Teman kelas E ku dulu masih ingin mengajakku makan siang bersamanya.
Syukurlah... Aku tak kehilangan teman karena nilai ini.
Itu karena 'katanya'.
===================
--- Rumah, flashback ---
"Maaf, hiks!"
Air tangisku jatuh di depan kertas rapot yang sudah diremas. Bersatu dengan sampah yang di sapu-nya.
Setelah dia tak kuasa melihat nilaiku yang berakhir mengenaskan, dia meremas dan melemparnya ke lantai.
"Nilai kayak gini nggak ada yang mau, (y/n)."
Seribu maaf kulontarkan. Semuanya tak ada yang berkesan. Dia tampak menyerah pada IQ ku yang rata-rata, tak seperti anaknya yang lain.
"Teman-temanmu dapat berapa?" tanyanya.
Kujawab seingatku.
Seingat memori pendekku akan kawanku yang kurayu untuk membeberkan nilai-nilainya.
Dia menghela.
"Aku dengar ibunya **** dapat nilai A."
Deg!
Satu kata berhasil menusuk.
"Ibunya si ***** bilang anaknya masuk 3 besar. Ibunya *** anaknya dapat nilai jelek, tapi dibanding denganmu—tck, hah!"

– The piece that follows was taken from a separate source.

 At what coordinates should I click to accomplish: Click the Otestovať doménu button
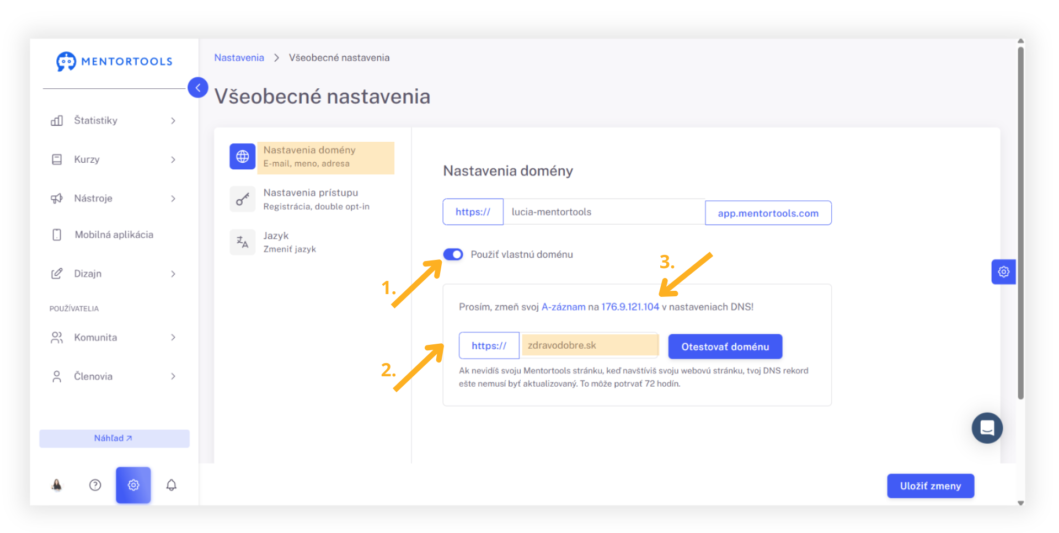pos(725,347)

Dia membanting batang sapunya di depanku. Kesal, menyerah, pasrah, amarah—aku merasakan badai emosi itu berputar jelas di mataku.
Badai ter-mengerikan di hidupku daripada badai sesungguhnya.
"Teman-temanmu saja nilainya segitu."
"Kalau begini terus, kau bisa berteman darimana?"
Nilai.
Nilai.
Nilai.
Peringkat.
Peringkat.
Peringkat.
Kalau aku tak mendapatkannya, dunia akan memalingkan wajahnya.
Tak akan ada yang mau mendekatiku.
Benar... bukan?
Mereka menjauhiku.
Mereka takut padaku—seperti aku wabah yang tak mereka inginkan.
Sampah. Tak ada yang menginginkannya.
Bahkan sapu yang menyapu nya sudah lelah membersihkannya.
Batinku terjatuh, tersingkir seperti sampah yang dibuangnya ke tempat akhirnya bersama kertas rapot yang ada disana.
Aku... tak ada bedanya dengan...
S̸̨̡̡͈̞̣̤̃̿̂̓̀̑̈́͠a̵̡̠̣͖͐̿̑̐̓͂͐́̇̾m̶̝̪̫̠̝̳̂̑̋̓̈́͝p̵̛͈̞̈́́̓̕ä̸͙̜̰̮͖̟̮̬͝h̷̨̛͍̺̒
====================
"(Y/n)?"
"Hm? Ya?"
Lamunanku terpecah. Tanpa kusadari daritadi aku membiarkannya terdiam cukup lama. Bahkan saat makan di kantin tadi—aku nyaris tak ingat apapun.
"Kau banyak pikiran?"
Ah, pasti tadi terlihat sekali.
"Ah, cuma kelas F. Aku belum kebiasa sama lingkungannya."
Senyum ku palsu.
Begitupun kebenaran yang kubalur tipu.
Ujung manikku nyaris menangis—menangis melihatku memaksa membohongi diri sendiri—rasanya seperti merusak emosi sendiri.
Dia meng "ooh" kata-kataku, "Jangan terlalu dipikirkan. Kau selalu memikirkan banyak hal lebih dari anak lain. Santai (y/n), sedikit saja."
Santai kepalamu!
Kau saja yang tak pernah ada di posisiku.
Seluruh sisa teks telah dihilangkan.